Duta Damai sebagai support group Badan Nasional Penanggulangan Terorisme (BNPT) memiliki peranan penting dalam menyebarkan perdamaian khususnya di dunia maya. Besarnya jumlah pengguna internet di Indonesia menjadi tantangan yang cukup besar bagi bangsa ini, terlebih di tahun politik. Pemahaman yang dangkal, rendahnya literasi, membuat tidak sedikit dari warganet di Indonesia mudah diprovokasi.
Duta Damai BNPT yang tersebar di tiga belas regional di Indonesia memiliki visi dan misi yang sama dalam mengkampanyekan kerukunan, kenyamanan dan toleransi di negara yang kaya akan keberagaman ini. Selain massive di dunia maya, duta damai juga aktif mengkampanyekan perdamaian di dunia nyata.
Salah satu contohnya adalah Seminar Hari Pancasila dengan tema “Mengakarkan dan Membumikan Pancasila Sebagai Landasan Bernegara” yang diselenggarakan Duta Damai Jakarta pada 29 Juni 2019 di Wisma PMI, Kebayoran Baru Jakarta. Kegiatan-kegiatan offline yang diadakan oleh Duta Damai menjadi ajang silaturahmi dengan Duta Damai regional lain sebagai salah satu bentuk support dalam mengkampanyekan perdamaian dan mempererat persaudaraan. Sinergitas harus dilakukan untuk terus menciptakan inovasi dalam menyebarkan perdamaian di dunia maya ataupun di dunia nyata.
Perihal kerukunan di dunia maya, Yenni Wahid dalam acara tersebut menuturkan bahwa tingkat radikalisme di Indonesia masih tergolong rendah. Masyarakat yang benar-benar terpapar paham radikal hanya sekitar 0.94%. Selain itu beliau juga menuturkan bahwa 90% masyarakat Indonesia masih menginginkan Pancasila sebagai ideologi bangsa kita.
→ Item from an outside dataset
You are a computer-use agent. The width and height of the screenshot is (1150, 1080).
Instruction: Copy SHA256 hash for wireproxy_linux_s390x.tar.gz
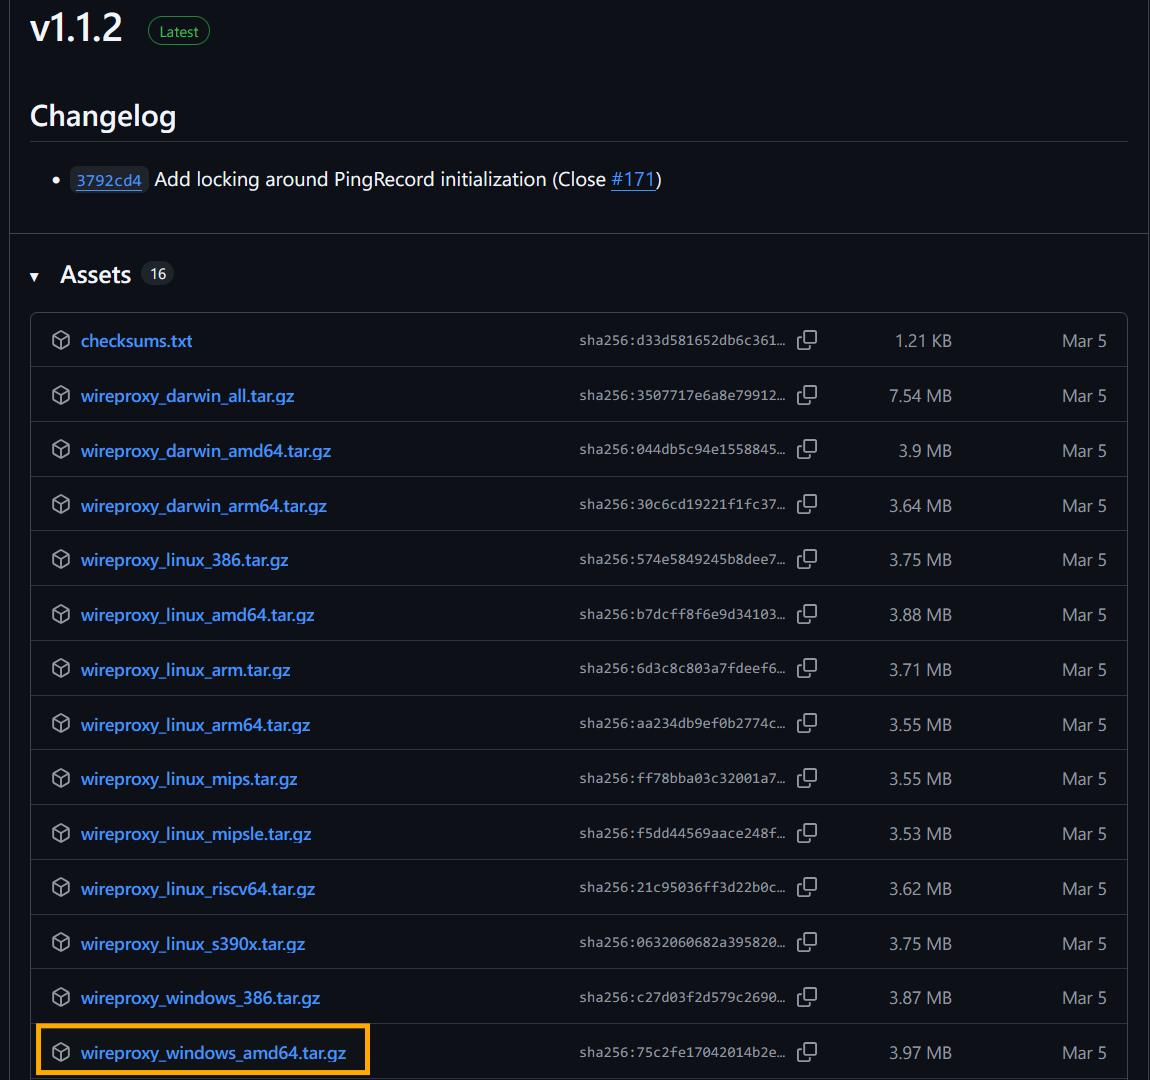(806, 943)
Namun kabar buruknya adalah intoleransi meningkat seiring dengan cepatnya arus informasi dan rendahnya literasi.
Tidak sedikit dari warganet yang secara terang-terangan menunjukkan ketidaksukaan mereka pada hal yang berbeda dengan mereka. Terlebih di tahun politik ini banyak isu bertebaran di media sosial. Portal-portal berita tidak kredibel banyak berlalu lalang di beranda sosial media kita. Fanatisme buta sering kali membuat warganet mudah terprovokasi, mencaci, memaki, hingga memfitnah satu sama lain. Padahal bisa jadi bahwa isu tentang kelompok A dan kelompok B yang saling bertolakbelakang diproduksi oleh sumber yang sama. Yang terpenting bagi mereka adalah kita membuka link berita, menyebarkannya, dan satu kali klik sangat berarti untuk kucuran uang mereka. Ini hal yang sebenarnya terjadi, namun banyak dari kita yang tidak menyadari.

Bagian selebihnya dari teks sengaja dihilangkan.